Los flashes empezaron a dispararse. La adrenalina comenzó a recorrer la sangre de Kathy, no podía controlar el temblor en las piernas. Siguió corriendo junto a Tom y Arnie. Entonces vio cómo uno de los jueces saltaba del camión y se abalanzaba sobre ella:
–¡Fuera de mi carrera, quítate esos números, fuera!
Era Jock Semple, el malo de la película. El hombre que no supo entender lo que otros ya comprendían. Trató de arrancarle el dorsal a Kathy, que seguía corriendo a pesar del temblor en las piernas. De repente, se dejaron de escuchar los gritos de Jock. El juez volaba por los aires como resultado de un placaje de Tom, el novio de Kathy. Jock vio desde la carretera nevada como Kathy y sus dos acompañantes continuaban adelante. Los espectadores se dividían entre el ánimo, la sorpresa y la indignación.
Kathy no sabía qué hacer. Su entrenador le gritaba que corriera todo lo que pudiese. “Siento haberte metido en este lío, Arnie, pero voy a terminar la carrera, aunque sea de rodillas”, le dijo. Se dio cuenta en ese momento de lo que aquello significaba. Terminar la carrera ya no era sólo un objetivo personal: si Kathy no llegaba al final, todos pensarían que una mujer era incapaz de completar un maratón. Por aquel entonces, la distancia olímpica más larga en la que se permitía la participación femenina era los 800 metros.
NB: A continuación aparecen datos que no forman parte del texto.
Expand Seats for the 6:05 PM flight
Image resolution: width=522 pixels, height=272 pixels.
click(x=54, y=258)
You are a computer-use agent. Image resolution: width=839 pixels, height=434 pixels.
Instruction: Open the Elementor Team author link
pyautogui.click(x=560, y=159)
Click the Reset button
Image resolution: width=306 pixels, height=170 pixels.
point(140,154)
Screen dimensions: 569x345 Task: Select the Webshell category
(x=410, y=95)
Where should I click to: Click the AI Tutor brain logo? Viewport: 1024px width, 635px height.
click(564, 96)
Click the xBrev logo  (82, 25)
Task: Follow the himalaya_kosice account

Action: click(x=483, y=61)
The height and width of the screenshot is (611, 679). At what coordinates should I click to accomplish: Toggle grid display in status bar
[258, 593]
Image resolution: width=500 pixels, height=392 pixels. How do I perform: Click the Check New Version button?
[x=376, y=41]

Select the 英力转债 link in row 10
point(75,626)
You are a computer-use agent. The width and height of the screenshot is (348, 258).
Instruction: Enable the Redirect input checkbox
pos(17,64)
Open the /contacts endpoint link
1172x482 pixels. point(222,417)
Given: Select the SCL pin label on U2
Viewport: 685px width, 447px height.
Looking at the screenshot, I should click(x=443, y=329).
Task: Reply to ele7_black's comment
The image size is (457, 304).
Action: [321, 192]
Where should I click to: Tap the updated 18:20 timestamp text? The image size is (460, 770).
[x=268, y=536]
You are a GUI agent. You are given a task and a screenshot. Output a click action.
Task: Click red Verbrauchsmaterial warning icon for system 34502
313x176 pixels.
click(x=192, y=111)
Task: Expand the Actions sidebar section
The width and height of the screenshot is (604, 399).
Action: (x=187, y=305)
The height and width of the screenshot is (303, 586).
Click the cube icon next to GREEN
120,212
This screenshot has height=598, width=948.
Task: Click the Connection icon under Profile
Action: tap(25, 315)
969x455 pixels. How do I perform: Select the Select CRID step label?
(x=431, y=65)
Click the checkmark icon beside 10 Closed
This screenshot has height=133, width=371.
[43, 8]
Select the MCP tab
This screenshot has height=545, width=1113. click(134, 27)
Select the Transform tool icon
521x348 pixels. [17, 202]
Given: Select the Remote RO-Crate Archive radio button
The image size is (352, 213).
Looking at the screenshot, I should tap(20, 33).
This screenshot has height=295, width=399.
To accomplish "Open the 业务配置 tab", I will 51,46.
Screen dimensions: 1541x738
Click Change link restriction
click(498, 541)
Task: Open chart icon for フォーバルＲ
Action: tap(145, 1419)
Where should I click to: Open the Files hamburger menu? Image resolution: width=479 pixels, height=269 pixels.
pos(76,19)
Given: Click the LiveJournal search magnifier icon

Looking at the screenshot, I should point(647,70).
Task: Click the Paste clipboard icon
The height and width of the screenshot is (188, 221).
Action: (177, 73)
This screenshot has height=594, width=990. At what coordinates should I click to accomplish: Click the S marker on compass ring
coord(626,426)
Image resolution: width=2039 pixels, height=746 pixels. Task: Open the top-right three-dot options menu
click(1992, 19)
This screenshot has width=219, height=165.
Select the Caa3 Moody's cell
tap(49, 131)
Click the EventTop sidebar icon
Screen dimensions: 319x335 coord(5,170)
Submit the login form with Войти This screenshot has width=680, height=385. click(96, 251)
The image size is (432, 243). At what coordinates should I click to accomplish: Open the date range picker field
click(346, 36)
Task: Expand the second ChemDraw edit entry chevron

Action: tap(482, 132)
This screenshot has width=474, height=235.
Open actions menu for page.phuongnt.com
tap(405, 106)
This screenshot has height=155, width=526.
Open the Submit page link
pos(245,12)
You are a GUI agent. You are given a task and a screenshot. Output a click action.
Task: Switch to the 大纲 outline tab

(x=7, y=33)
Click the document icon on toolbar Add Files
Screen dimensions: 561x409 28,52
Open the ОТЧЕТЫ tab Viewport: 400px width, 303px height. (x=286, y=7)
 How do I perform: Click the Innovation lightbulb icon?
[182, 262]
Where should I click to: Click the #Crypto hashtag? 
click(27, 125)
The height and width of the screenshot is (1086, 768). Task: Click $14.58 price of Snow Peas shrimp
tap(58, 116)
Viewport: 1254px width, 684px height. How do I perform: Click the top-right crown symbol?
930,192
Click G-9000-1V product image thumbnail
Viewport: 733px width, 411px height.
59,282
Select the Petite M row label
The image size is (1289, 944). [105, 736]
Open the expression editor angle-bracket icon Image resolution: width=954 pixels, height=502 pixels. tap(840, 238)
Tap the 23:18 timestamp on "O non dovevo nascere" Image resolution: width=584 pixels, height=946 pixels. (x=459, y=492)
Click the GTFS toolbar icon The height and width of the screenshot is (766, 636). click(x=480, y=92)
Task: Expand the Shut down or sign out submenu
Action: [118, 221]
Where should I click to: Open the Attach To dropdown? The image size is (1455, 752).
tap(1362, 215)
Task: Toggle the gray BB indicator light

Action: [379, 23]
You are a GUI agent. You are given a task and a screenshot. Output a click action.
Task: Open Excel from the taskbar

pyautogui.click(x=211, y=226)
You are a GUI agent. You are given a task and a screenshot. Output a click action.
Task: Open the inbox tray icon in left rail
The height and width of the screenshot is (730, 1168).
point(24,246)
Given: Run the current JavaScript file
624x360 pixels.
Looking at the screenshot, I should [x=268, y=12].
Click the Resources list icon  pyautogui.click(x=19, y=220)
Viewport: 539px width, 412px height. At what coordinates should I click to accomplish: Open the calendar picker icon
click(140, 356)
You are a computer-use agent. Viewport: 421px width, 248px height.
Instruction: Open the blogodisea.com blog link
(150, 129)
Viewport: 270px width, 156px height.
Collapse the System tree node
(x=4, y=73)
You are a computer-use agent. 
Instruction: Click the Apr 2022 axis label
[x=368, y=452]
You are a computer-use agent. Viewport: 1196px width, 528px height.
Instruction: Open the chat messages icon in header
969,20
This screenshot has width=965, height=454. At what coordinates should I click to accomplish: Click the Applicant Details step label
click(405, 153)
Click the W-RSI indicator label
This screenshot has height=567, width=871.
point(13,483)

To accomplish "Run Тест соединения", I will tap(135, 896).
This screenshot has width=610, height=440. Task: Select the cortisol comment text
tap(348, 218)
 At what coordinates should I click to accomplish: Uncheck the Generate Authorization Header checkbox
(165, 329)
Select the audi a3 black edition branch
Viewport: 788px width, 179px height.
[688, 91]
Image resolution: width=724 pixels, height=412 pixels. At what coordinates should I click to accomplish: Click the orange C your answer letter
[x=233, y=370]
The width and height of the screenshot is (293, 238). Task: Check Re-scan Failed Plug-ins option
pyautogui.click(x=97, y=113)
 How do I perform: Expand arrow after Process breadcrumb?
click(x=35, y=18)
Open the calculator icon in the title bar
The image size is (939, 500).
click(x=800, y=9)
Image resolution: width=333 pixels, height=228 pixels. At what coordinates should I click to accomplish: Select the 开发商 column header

Kathy traspasó la línea de meta después de 4 horas y 20 minutos. Su vida cambió desde aquel día. Fue suspendida de inmediato por la federación estadounidense. A medianoche, de regreso a Siracusa, Tom, Arnie y Kathy se pararon en la autopista para tomar algo. Kathy pidió un helado y un café mientras veía su imagen en las portadas de los periódicos y en la televisión. Se percató entonces de lo que había hecho y de la importancia histórica que tenía aquel día. Cinco años después, en 1972, la organización permitió a las mujeres competir oficialmente en la maratón de Boston. En 1974 Kathy consiguió la victoria en otro de los “cinco grandes”, el Maratón de Nueva York. Su mejor marca en Boston la consiguió en 1975, con 2 horas, 51 minutos y 33 segundos. No fue hasta 1984, en los Juegos Olímpicos de Los Ángeles y gracias en buena medida a la labor de Kathrine Switzer, cuando se incluyó el maratón femenino entre las pruebas oficiales.
Al comienzo de aquella carrera todos los fotógrafos querían la misma imagen: la de Kathy junto al juez Jock, el mismo hombre que años antes trató de echarla de la prueba. Ambos posan sonrientes en una fotografía que, sin embargo, no ha conseguido desbancar en la memoria visual a la anterior secuencia histórica de imágenes, la de 1967, que muestra la manera en que Kathy tuvo que luchar contra su propia época para que las mujeres pudieran correr oficialmente la prueba de maratón. Para poder ser parte de la Historia.